In regards to this article: Daily Beast -- 75 Lawsuits Against President-Elect Trump
It's nice to have a few things be fair (Perhaps even more so since the actual reason is partisan response to a Bill Clinton scandal.) Trump's Presidential immunity to civil suits will only apply to any scams he engages in after he takes office.
My main point of interest in this is the cases related to Trump University. [ Trump University’s Star Student: ‘It Was a Con’ and Trump University of Utah ] Given my general and often justified lack of faith in the system, I have zero confidence in the prosecution's ability to make anything stick. I suspect Trump will say that he had no knowledge of how the operation was actually running. In a just Universe, this would not so easily let him off the hook because gross negligence that allows for the defrauding of a whole bunch of people is surely almost as bad as intentional malfeasance of the same. But it's clear we don't live in that Universe. In a Universe that valued facts, running a scam of this kind would surely count against a supposed "man of the people" since he, at the very least, rented his name to nefarious companies that defrauded "the people".
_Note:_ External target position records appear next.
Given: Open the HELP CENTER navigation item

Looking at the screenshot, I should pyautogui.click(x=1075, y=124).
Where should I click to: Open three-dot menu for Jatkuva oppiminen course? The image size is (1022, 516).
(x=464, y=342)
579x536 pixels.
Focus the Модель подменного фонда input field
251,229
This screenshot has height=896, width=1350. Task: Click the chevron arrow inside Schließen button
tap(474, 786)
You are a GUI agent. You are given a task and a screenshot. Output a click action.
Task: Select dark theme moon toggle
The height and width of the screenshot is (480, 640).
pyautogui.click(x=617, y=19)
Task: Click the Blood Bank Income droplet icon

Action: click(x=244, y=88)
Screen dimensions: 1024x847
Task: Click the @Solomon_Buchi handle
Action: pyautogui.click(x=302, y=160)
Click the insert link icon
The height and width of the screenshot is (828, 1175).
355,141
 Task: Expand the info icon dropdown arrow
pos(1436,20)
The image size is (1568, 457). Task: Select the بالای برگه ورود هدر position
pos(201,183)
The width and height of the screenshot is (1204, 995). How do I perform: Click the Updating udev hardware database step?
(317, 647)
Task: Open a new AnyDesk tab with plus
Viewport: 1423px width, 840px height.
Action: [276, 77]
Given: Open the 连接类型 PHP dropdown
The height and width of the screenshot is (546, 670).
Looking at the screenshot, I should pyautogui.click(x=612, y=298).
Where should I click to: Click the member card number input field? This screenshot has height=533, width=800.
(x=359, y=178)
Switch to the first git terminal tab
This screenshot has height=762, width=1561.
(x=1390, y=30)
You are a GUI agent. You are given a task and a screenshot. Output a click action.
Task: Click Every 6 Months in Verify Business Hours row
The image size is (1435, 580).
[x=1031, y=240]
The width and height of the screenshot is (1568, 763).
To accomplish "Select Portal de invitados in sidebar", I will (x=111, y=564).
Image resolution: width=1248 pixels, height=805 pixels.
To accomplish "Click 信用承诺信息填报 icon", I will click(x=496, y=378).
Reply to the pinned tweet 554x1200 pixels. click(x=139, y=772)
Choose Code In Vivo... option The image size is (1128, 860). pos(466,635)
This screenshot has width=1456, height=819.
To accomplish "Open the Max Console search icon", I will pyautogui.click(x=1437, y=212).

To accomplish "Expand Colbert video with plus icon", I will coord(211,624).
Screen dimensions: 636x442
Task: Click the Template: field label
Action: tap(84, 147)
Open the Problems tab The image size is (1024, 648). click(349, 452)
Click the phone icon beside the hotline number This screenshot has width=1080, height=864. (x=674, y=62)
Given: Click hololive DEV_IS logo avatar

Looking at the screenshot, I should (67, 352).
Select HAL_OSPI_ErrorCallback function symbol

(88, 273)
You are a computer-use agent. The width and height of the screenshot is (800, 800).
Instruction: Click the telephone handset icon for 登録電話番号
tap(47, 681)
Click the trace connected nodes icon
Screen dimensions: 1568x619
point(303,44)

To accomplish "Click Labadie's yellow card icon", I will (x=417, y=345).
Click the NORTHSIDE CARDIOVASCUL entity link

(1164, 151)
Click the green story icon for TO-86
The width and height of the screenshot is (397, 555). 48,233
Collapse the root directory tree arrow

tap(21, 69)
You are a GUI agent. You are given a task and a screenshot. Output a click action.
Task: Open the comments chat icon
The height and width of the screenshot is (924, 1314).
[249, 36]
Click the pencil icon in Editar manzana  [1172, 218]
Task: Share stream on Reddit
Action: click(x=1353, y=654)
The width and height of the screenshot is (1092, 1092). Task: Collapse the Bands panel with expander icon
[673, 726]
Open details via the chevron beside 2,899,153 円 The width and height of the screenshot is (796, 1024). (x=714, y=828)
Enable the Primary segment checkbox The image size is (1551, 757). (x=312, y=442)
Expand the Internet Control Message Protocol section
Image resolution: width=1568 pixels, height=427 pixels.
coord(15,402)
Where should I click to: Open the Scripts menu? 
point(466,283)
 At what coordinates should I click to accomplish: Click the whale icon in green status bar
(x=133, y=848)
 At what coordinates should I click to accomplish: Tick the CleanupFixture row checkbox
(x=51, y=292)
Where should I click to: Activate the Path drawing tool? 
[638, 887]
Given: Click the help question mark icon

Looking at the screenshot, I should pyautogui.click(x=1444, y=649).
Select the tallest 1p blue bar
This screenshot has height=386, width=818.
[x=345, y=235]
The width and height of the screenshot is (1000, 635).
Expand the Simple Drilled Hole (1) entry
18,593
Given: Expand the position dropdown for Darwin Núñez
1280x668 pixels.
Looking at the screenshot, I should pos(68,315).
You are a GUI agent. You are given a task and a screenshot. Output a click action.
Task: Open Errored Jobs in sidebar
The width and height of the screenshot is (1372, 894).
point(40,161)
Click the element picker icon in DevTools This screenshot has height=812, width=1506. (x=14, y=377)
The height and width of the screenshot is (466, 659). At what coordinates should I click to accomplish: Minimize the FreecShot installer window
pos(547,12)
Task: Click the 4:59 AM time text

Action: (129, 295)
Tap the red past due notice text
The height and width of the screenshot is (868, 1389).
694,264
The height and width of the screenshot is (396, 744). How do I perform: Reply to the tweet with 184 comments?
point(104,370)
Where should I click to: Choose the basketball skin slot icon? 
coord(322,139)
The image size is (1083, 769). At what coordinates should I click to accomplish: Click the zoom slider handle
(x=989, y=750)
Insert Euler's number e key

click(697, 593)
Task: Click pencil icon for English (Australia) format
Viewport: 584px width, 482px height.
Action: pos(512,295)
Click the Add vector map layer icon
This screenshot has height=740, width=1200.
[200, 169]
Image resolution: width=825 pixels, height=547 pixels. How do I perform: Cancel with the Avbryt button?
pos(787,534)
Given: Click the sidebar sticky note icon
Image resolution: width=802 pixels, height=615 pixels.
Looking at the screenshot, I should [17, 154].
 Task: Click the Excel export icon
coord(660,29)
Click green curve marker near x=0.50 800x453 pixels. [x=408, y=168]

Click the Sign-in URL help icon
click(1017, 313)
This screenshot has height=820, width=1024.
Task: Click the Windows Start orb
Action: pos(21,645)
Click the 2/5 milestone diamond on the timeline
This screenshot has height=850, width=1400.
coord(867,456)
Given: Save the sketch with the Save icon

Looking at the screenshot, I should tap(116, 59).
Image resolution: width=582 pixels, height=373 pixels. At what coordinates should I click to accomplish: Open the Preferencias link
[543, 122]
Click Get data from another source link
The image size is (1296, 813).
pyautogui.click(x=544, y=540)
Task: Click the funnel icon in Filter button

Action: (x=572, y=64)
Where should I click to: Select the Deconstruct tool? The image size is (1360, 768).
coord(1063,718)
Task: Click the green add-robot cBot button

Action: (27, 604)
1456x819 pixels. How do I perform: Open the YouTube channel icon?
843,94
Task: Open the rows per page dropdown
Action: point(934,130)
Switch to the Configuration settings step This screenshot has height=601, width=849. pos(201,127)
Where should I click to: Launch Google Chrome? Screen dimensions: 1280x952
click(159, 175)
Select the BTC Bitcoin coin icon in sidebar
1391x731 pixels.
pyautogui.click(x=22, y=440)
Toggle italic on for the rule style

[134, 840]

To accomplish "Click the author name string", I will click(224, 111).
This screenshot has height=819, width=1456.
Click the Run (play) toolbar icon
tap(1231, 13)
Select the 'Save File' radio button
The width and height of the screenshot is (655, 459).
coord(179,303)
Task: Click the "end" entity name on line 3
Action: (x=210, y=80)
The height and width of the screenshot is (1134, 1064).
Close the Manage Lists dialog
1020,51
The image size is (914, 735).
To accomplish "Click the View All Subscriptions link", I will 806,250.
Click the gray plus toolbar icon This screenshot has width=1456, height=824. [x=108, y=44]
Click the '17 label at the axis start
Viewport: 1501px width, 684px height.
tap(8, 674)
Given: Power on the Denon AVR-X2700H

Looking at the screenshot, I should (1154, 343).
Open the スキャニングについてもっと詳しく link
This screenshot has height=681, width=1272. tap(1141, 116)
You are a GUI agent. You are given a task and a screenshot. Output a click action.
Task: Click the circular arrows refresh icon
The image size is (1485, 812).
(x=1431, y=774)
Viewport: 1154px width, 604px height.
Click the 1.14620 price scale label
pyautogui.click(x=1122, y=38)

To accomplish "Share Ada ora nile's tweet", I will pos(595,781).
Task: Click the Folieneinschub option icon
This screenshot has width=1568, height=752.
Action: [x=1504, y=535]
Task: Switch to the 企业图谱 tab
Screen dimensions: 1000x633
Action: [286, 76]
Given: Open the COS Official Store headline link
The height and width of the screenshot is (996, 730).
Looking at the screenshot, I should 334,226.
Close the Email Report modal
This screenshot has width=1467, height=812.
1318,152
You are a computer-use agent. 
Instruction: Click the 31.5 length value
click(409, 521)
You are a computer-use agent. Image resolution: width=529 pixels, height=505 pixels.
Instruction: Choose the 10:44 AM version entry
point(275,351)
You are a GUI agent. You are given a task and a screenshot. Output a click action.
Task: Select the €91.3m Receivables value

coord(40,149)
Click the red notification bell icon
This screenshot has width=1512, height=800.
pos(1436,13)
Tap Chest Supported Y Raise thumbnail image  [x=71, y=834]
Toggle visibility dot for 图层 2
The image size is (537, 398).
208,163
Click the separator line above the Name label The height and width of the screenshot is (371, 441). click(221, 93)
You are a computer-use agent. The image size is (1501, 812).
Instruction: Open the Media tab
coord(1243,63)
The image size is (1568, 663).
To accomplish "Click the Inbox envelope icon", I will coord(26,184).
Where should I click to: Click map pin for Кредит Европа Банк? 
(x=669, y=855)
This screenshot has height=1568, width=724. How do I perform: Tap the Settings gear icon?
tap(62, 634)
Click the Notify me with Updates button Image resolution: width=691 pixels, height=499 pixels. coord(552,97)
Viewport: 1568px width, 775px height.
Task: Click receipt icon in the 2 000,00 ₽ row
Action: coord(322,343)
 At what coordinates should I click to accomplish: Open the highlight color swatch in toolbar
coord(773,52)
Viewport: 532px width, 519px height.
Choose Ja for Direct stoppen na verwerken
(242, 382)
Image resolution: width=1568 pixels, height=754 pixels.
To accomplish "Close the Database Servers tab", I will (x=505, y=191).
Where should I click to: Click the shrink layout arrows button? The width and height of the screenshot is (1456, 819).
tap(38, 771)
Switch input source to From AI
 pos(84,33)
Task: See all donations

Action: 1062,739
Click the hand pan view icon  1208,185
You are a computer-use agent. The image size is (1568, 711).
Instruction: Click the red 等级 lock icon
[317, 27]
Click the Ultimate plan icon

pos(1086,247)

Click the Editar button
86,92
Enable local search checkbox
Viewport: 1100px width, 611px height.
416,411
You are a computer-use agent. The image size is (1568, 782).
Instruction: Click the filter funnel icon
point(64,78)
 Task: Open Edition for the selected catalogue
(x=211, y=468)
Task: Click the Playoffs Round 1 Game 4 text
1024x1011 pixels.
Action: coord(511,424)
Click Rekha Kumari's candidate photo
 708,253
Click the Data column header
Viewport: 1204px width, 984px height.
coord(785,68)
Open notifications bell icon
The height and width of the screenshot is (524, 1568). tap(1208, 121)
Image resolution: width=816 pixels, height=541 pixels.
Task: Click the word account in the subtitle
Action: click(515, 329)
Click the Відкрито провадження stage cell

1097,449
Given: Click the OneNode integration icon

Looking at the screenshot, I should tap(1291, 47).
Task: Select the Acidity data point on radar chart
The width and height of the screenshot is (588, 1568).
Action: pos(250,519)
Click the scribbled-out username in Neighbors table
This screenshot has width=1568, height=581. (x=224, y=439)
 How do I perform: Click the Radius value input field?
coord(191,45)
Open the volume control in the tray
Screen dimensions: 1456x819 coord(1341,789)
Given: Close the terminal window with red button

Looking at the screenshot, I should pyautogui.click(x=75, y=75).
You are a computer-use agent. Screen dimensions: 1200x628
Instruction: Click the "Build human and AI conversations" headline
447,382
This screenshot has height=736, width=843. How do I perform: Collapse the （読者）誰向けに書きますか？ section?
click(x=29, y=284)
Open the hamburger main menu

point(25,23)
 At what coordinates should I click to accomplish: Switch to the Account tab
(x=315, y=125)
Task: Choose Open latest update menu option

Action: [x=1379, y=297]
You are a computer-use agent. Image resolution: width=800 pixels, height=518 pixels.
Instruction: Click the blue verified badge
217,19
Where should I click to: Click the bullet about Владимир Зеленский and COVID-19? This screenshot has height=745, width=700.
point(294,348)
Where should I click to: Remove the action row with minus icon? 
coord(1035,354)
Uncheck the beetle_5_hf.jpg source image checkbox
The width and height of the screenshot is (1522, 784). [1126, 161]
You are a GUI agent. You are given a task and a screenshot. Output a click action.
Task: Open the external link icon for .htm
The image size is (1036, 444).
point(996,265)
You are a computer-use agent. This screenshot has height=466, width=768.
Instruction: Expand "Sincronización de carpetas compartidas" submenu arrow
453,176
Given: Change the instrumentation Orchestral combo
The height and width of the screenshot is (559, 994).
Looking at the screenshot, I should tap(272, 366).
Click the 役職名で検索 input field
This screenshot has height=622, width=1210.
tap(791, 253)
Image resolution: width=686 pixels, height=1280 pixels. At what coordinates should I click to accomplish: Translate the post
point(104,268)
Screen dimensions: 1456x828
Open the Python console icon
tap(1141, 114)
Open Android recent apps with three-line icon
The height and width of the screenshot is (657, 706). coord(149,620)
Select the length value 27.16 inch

The bad part of that will probably be: the continued American tradition of mostly ignoring the victims of these scams. And if the public is briefly forced to acknowledge them, then they handwave a say that the victim "deserved it" -- they "should have known better". And the thing is--this completely shifts the focus away from the con artist. It creates a safe space where they can continue to run their scammy games. It allows them to get elected President, for example.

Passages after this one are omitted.